When I walk into the Brownfeld autobody shop, a noisy garage surprisingly decorated with a gallery of paintings, I am greeted by its third-generation proprietor, Alan Brownfeld. A biker with a thick handlebar mustache and oil-stained hands, he's warm and welcoming. You can just as easily imagine him drinking with Hell's Angels as putting on a Santa suit for a roomful of needy kids--which he does every year on his motorcycle with Toys for Tots.
Alan is a busy and popular man. He answers my questions in between catering to customers and greeting the many friends who come by to spend time with him. As Alan says, "This is more than just an autobody shop, it's a social club for friends, family, and customers to hang out morning, noon, and night. People don't go home after work." They'd rather be at Brownfeld's.
A businessman on his way home to Jersey stops in, then a firefighter in uniform and a biker in leathers come by. A young woman customer visits after her dentist appointment and opens a beer. Her name is Amy and she says, "You come here and feel like part of a family. Alan is a New York City icon. Everybody knows his name. He's got a big heart and what's happening to him is an injustice. The neighborhood will suffer greatly."

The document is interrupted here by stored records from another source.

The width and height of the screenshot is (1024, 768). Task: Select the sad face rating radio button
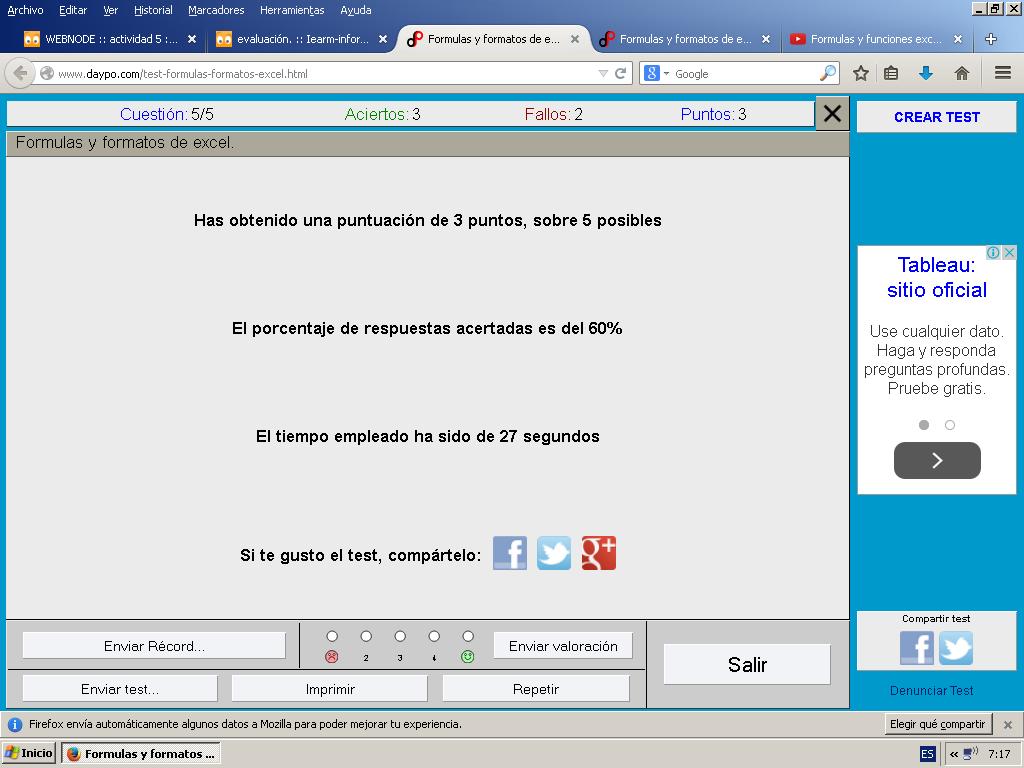[x=332, y=636]
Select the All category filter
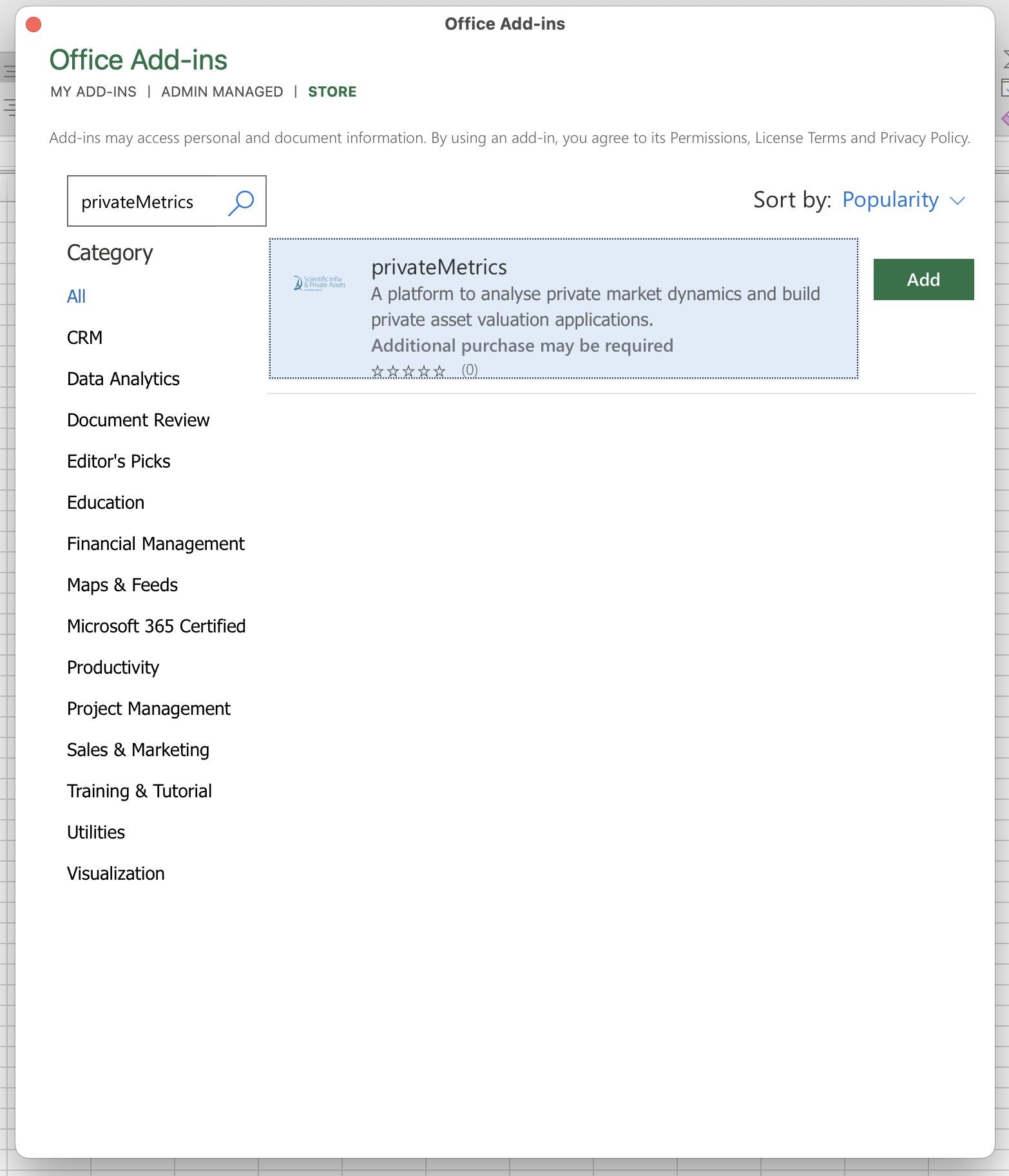Screen dimensions: 1009x1176 76,296
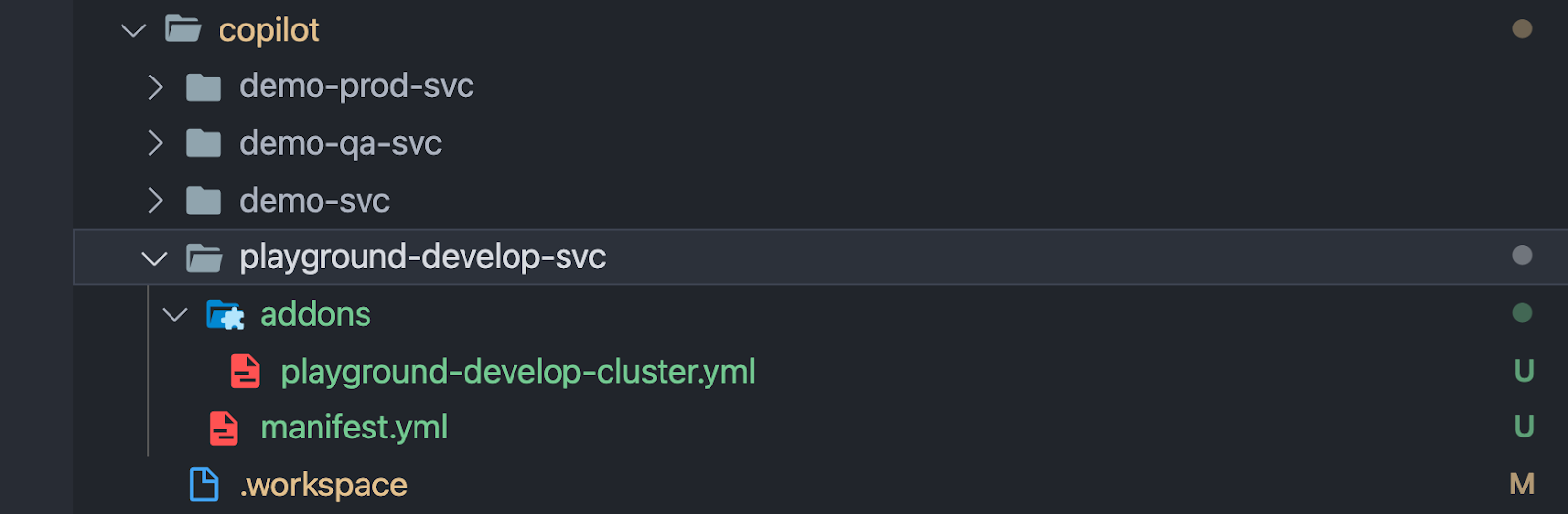Click the addons puzzle folder icon
Image resolution: width=1568 pixels, height=514 pixels.
pos(225,315)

"Even people without cars will miss us," says Alan. "They'll miss our Friday barbecues. I feed the whole neighborhood--homeless people, anyone who comes by." But this Friday will be the last of the famous Brownfeld cookouts.
Alan's landlord can get much more money for this spot, thanks to the High Line. Alan has been fighting in court for seven months--"as a true New Yorker, I don't go down that easy"--but he knows he can't win and he's decided to take a deal. While he has hung his garage with found paintings, "to be part of the trendy art block," his type of business is no longer welcome here by the powers that be.
"This business has been a landmark since the 1890s," he tells me. "When my grandfather built it as a horse and buggy business, we were fixing wooden wheels and the springs on stagecoaches." He pulls a chain from his neck and shows me the gold replica of a stagecoach spring he wears in honor of his heritage.
"The New York City streets have been good to me," he says. "The potholes have been good to me. Things were great until Bloomberg came into office. He fixed the streets, he took away my prostitutes, he raised the tolls--and that all meant less business. The he decided to build his own fucking park and he called it the High Line. It's for the city's glamorous people--and it's pushing Gasoline Alley out of Chelsea."
"It's gotten so bad," he adds, "last week the son of the guy who ran Bear Auto killed himself, jumped from a seven-story window."
Alan is a survivor--and a real mensch. He has placed every one of his employees in new jobs and he's looking to the future. "I'm leaving on my terms," he says, "not being pushed out. To hell with Bloomberg. I'm leaving with my head held high."
He hurries off to take care of a customer--they don't all know he's closing and he hasn't had the heart to tell them. A big guy named Harvey, Alan's friend and sometimes business partner, says he's not sure what's next, but he knows Alan will figure out something. He tells me how they planned to open a roll-your-own cigarettes shop called Okee-Dokee Smokee. They got the licenses and everything, but then the city cracked down and the plan fell through. It's hard to think about the end.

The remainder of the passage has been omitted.